Hacía tiempo que no me pasaba lo de sentarme a leer una novela y no parar hasta acabarla. Es verdad que no es muy larga, pero esto es lo que me pasó con
El gran cuaderno, el primero de los tres relatos contenidos en
Claus y Lucas, de
Agota Kristof.
Alguien, creo que mi amigo Carlos, me recomendó este libro de esta autora húngara para mí desconocida. Yo cogí en la biblioteca la obra publicada por El Aleph en la que se recogen las tres novelas que le dieron, según parece, fama internacional. Me he enterado de que ha sido reeditada por Libros del Asteroide en 2019.
El gran cuaderno está narrado en primera persona del plural y recoge las redacciones escritas por sus protagonistas, hermanos gemelos, como parte de su formación autodidacta en una situación de guerra.
Nos ponemos a escribir. Tenemos dos horas para tratar el tema, y dos hojas de papel a nuestra disposición.
Al cabo de dos horas, nos intercambiamos las hojas y cada uno de nosotros corrige las faltas de ortografía del otro, con la ayuda del diccionario, y en la parte baja de la página pone: "bien" o "mal". Si es "mal", echamos la redacción al fuego y probamos a tratar em mismmo tema en la lección siguiente". Si es "bien", podemos copiar la redacción en el cuaderno grande.
Para decidir si algo está "bien" o "mal" tenemos una regla muy sencilla: la redacción debe ser verdadera. Debemos escribir lo que es, lo que vemos, lo que oímos, lo que hacemos.
Así, los capítulos de la novela son breves y se centran en un aspecto de la vida de estos niños en casa de su abuela, "La bruja", donde los deja su madre durante la guerra para alejarlos de la ciudad y que, al menos, puedan comer.

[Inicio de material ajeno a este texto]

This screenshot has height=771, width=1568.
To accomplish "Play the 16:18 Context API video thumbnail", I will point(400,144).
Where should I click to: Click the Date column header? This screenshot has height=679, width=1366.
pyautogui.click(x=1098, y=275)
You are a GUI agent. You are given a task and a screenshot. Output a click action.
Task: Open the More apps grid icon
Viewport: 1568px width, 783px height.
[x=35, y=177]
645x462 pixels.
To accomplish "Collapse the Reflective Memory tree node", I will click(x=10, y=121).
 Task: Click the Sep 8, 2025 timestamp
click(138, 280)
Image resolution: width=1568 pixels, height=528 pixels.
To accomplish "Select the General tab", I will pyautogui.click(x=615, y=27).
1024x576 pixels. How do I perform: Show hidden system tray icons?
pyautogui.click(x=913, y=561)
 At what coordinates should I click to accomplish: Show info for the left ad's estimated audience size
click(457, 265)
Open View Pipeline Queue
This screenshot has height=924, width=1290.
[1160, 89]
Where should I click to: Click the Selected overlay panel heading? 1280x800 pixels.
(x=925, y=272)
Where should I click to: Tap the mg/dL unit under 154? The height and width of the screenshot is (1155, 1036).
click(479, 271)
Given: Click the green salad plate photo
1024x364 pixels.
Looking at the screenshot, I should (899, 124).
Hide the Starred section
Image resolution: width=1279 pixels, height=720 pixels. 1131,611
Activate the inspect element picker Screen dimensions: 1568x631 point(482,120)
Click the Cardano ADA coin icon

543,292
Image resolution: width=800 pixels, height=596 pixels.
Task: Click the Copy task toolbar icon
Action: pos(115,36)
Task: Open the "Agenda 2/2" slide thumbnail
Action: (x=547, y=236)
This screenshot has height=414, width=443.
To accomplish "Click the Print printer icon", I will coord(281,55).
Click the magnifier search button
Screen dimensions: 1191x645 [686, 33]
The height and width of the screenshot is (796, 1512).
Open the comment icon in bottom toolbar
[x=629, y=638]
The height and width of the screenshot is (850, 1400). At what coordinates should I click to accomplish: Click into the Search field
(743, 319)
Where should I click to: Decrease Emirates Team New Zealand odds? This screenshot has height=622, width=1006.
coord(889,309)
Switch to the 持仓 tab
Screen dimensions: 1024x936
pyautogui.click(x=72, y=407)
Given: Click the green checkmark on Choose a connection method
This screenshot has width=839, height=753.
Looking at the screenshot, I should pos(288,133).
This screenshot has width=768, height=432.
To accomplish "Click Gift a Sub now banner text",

El estilo conciso, seco, directo refleja una realidad muy dura, según parece inspirada en las experiencias de infancia de la autora.
No sé si leeré las otras dos novelas que completan el volumen. He visto por ahí que la primera es la mejor. Ya veremos. Pero me ha gustado mucho El gran cuaderno, quizás por contraste con los alardes técnicos de David Uclés, mi anterior e inacabada lectura.